Counting Ten to Fun: 1st Grade Mathematicians Build Their Number and Pattern Fluency
Counting Ten to Fun: 1st Grade Mathematicians Build Their Number and Pattern Fluency

Counting Ten to Fun: 1st Grade Mathematicians Build Their Number and Pattern Fluency

“I disagree. I counted by tens then by ones and got 48.”

“I disagree because I counted by tens and saw it wasn’t 50. So then it was two less and that’s 48!”

1st Grade Mathematicians are deep in a unit to expand their understanding of place value, and to flex the counting and arithmetic skills they have been developing all year. As they build, count by ones and tens, group, write number sentences and decompose numbers to represent them in more than one way, students develop fluency with the concept that two digit numbers, up to 99, show an amount of tens and ones. In 1st Grade all year students do much of their math learning in three or four differentiated small groups, combining students across the two cohorts for math learning at their “just right” challenge level on the same curricular focus.

I disagree because I counted by tens and saw it wasn’t 50. So then it was two less and that’s 48!

On Thursday, students in one room were using manipulatives to compare their findings to a character in their math book, agreeing or disagreeing with his counts and providing evidence. In the next room, students were documenting different ways to count large collections of objects, organizing the objects into groups of tens and then some ones and discussing and documenting their work.
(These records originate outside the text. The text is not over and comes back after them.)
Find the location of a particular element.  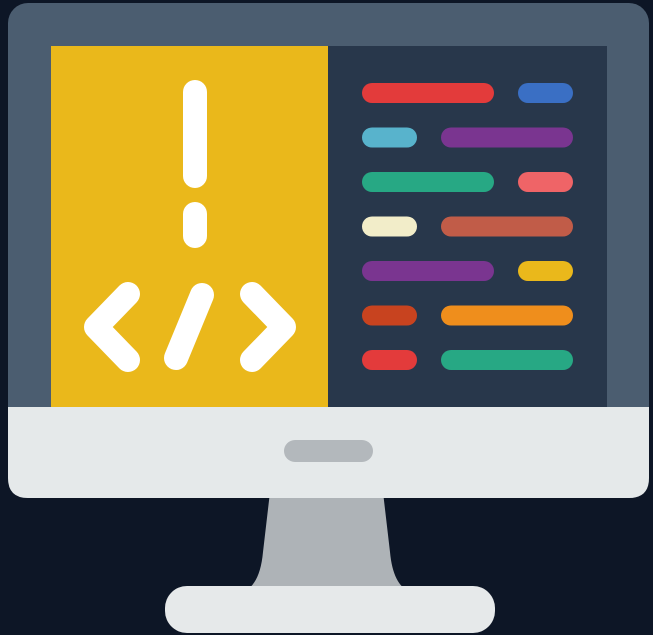

monitor-stand is located at coordinates (326, 542).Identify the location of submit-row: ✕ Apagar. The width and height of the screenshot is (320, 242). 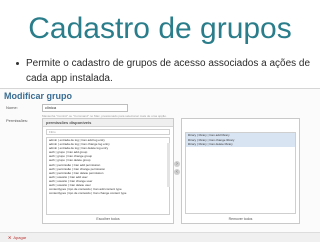
(160, 237).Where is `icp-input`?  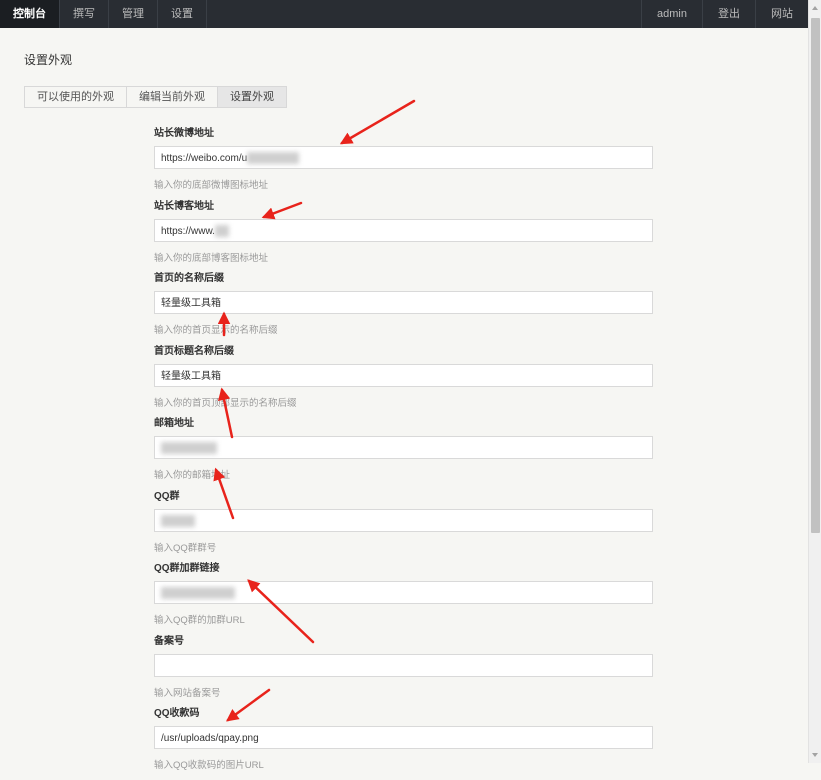 icp-input is located at coordinates (404, 665). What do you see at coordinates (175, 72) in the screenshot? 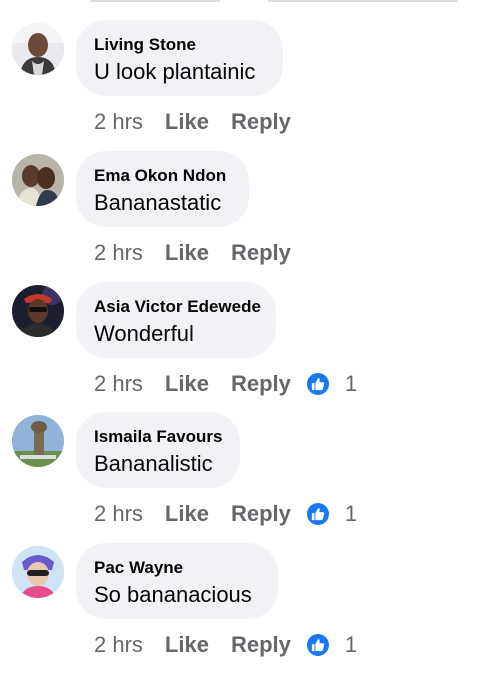
I see `comment-text: U look plantainic` at bounding box center [175, 72].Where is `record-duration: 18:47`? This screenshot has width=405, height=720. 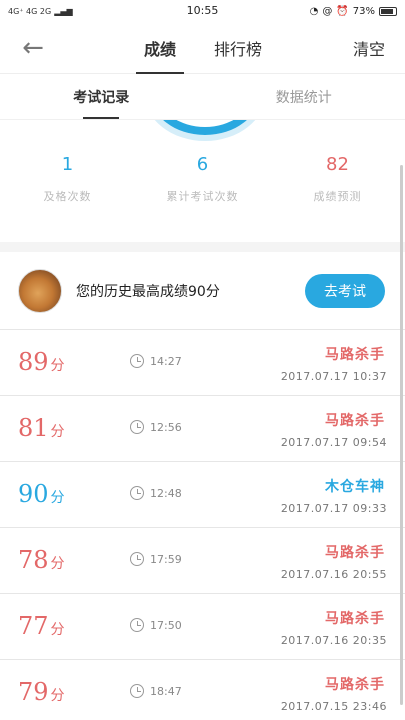 record-duration: 18:47 is located at coordinates (156, 691).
In the third room, students answered “pattern detective” problems, looking for an arithmetic pattern in a sequence of two-digit numbers then filling in missing numbers. They analyzed the various patterns by discussing which was most different from the others and why. Then they did an activity to show how two-digit numbers can be made up of more than one combination of tens and ones. For example, how many combinations of tens and ones can you use to make 58? Students each worked with their own numbers and compared strategies, like, how could you know that you’ve come up with all the ways to make 58 with tens and ones?